The biologic significance of favorable CNAs remains to be defined. These imbalances comprised gains of putative TSGs (EXT1, UBE3A, DCC) and losses of potent oncogenes (TERC, MYB,PCNT2). Association of INS with glioblastoma survival has been identified [28]. Previous deletion mapping studies gradually narrowed down the 19q region involved in gliomas, and the frequent region of deletion was reported to be located at 19q13.3 [37]. However, we found here that glioblastoma prognosis was associated with loss of distal region at 19q13.4. Association of loss of the 9p21/CDKN2A locus with glioblastoma adverse outcomes has been discussed widely [6, 1719, 21, 22, 27, 35, 43]. Surprisingly, we found that losses of subtelomere and pericentromeric regions at 9p were associated with favorable survival. From the current awareness of glioblastoma molecular biology, it is difficult to explain such associations; therefore, these data need to be elaborated further.

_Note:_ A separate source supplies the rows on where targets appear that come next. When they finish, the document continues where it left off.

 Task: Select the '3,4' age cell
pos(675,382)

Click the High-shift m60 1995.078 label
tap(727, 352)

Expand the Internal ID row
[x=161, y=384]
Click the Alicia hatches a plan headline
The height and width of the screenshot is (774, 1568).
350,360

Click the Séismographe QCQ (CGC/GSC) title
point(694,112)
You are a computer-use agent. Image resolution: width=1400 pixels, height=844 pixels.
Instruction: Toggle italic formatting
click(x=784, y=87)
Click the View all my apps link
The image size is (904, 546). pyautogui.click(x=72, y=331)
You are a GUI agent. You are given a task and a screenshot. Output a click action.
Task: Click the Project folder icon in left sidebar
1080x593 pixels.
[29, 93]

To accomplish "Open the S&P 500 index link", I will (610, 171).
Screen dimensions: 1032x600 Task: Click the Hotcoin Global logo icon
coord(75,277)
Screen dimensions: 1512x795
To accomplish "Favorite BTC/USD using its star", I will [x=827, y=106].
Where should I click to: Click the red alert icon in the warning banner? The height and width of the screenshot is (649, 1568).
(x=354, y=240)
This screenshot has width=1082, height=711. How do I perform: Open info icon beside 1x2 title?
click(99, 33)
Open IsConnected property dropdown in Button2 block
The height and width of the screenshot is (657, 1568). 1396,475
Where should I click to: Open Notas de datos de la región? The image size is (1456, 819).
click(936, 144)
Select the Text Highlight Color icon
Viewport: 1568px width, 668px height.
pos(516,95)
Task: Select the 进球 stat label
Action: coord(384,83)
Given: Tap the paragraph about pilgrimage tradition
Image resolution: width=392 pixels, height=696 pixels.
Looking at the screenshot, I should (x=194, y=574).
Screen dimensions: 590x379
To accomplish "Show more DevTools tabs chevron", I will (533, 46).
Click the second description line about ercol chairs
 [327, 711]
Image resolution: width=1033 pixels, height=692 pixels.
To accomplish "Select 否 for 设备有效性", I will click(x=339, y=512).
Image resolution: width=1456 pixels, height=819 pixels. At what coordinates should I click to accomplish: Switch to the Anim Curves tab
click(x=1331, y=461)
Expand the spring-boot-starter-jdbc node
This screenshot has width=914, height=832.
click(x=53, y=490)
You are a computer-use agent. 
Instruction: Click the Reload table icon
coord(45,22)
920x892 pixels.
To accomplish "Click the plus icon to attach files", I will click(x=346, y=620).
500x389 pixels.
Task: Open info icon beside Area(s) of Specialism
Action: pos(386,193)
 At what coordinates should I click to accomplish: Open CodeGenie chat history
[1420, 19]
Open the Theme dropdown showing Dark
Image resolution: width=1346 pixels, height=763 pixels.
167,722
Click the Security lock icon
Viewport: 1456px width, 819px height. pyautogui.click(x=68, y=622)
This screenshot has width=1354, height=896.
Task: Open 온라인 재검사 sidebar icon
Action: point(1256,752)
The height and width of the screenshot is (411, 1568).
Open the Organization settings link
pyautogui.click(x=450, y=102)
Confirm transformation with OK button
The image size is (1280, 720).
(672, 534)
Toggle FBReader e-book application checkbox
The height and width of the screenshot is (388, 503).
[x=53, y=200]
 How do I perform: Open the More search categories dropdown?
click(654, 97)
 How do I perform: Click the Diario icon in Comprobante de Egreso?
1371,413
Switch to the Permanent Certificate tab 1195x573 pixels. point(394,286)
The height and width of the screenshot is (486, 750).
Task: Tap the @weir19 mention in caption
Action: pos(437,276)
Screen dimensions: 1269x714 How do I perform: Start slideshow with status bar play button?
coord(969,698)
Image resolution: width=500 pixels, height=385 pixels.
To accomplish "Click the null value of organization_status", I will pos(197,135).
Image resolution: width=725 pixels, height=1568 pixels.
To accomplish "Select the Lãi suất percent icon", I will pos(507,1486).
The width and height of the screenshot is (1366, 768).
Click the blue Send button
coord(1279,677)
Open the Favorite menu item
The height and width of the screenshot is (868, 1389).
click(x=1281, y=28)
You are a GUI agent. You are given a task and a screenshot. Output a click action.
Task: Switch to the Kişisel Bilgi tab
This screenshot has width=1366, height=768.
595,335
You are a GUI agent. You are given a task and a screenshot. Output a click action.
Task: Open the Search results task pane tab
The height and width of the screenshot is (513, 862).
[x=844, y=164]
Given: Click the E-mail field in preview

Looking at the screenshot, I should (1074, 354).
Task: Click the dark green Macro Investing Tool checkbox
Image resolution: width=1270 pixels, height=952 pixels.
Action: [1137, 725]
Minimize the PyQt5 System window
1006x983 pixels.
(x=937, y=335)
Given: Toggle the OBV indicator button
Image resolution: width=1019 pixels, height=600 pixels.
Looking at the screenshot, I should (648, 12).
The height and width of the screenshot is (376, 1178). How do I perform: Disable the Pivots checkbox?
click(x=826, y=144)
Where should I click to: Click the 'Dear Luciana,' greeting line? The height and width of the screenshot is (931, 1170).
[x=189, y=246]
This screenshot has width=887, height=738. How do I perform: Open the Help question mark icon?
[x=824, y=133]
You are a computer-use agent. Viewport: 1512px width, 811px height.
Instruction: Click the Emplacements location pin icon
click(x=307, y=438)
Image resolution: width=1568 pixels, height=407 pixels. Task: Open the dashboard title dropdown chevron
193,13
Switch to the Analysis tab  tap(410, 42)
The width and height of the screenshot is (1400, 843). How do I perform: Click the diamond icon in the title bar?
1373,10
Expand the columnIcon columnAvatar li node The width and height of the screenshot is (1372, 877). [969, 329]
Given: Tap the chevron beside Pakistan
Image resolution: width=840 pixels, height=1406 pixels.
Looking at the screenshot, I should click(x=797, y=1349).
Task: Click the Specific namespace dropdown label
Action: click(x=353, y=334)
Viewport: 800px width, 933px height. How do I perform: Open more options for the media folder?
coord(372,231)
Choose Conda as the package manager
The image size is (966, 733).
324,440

Combined cluster analysis allowed one to subdivide an entire tumor cohort on two genetically different subtypes with striking differences in outcomes, thus supporting the notion that glioblastomas might comprise molecularly distinct tumor entities despite their histological similarity.

Conclusions

Genomic profiling of glioblastomas using the GenoSensor Array 300 identified several genetic alterations that might be associated with biologic behavior of these malignancies. Detailed mutational analyses and functional studies will be required to elucidate the role that each of these alterations might play in glioblastoma pathogenesis and clinical course.